Wijst toe de vordering tot schadevergoeding van de benadeelde partij [aangever] ter zake van het onder
1 primair en 2 bewezenverklaarde tot het bedrag van
€ 14.167,70 (veertienduizend honderdzevenenzestig euro en zeventig cent) bestaande uit € 1.667,70 (duizend zeshonderdzevenenzestig euro en zeventig cent) materiële schade en € 12.500,00 (twaalfduizend vijfhonderd euro) immateriële schade, vermeerderd met de wettelijke rente vanaf de hierna te noemen aanvangsdatum tot aan de dag der voldoening.
Veroordeelt de verdachte in de door de benadeelde partij gemaakte en ten behoeve van de tenuitvoerlegging nog te maken kosten, tot aan de datum van deze uitspraak begroot op nihil.
Legt aan de verdachte voorts de verplichting op om aan de Staat, ten behoeve van het slachtoffer, genaamd
[naam aangever], ter zake van het onder 1 primair en 2 bewezenverklaarde een bedrag te betalen van € 14.167,70 (veertienduizend honderdzevenenzestig euro en zeventig cent) bestaande uit € 1.667,70 (duizend zeshonderd-zevenenzestig euro en zeventig cent) materiële schade en € 12.500,00 (twaalfduizend vijfhonderd euro) immateriële schade, vermeerderd met de wettelijke rente vanaf de hierna te noemen aanvangsdatum tot aan de dag der voldoening.
Bepaalt de duur van de gijzeling op ten hoogste 105 (honderdvijf) dagen.

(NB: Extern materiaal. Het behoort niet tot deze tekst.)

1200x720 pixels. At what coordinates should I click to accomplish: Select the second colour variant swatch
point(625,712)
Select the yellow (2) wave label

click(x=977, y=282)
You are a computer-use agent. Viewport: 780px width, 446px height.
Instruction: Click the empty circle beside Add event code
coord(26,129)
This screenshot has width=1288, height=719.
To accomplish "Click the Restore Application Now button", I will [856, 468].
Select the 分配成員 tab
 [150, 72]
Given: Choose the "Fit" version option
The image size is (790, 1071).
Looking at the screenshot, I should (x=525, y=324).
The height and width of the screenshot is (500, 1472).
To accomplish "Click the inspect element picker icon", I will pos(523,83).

Toepassing van die gijzeling heft de verplichting tot schadevergoeding aan de Staat ten behoeve van het slachtoffer niet op.
Bepaalt dat indien en voor zover de verdachte aan een van beide betalingsverplichtingen heeft voldaan, de andere vervalt.
Bepaalt de aanvangsdatum van de wettelijke rente voor de materiële en de immateriële schade op 26 juni 2019.
Dit arrest is gewezen door mr. A.E. Mos-Verstraten,
mr. F.P. Geelhoed en mr. I.P.A. van Engelen, in bijzijn van de griffier A. van der Schalk.
Het is uitgesproken op de openbare terechtzitting van het hof van 3 november 2020.